■ **PROBLEM TO SOLVE**: Only the lines from the one containing "The height and" to the end of the records should be given again, word for word and in full.

■ **PROVIDED RECORDS**:
####

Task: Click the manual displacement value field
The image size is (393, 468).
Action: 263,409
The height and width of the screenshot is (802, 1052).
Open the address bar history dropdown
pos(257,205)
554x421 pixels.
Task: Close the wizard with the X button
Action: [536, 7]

####

■ **ANSWER BOX**:
The height and width of the screenshot is (802, 1052).
Open the address bar history dropdown
pos(257,205)
554x421 pixels.
Task: Close the wizard with the X button
Action: [536, 7]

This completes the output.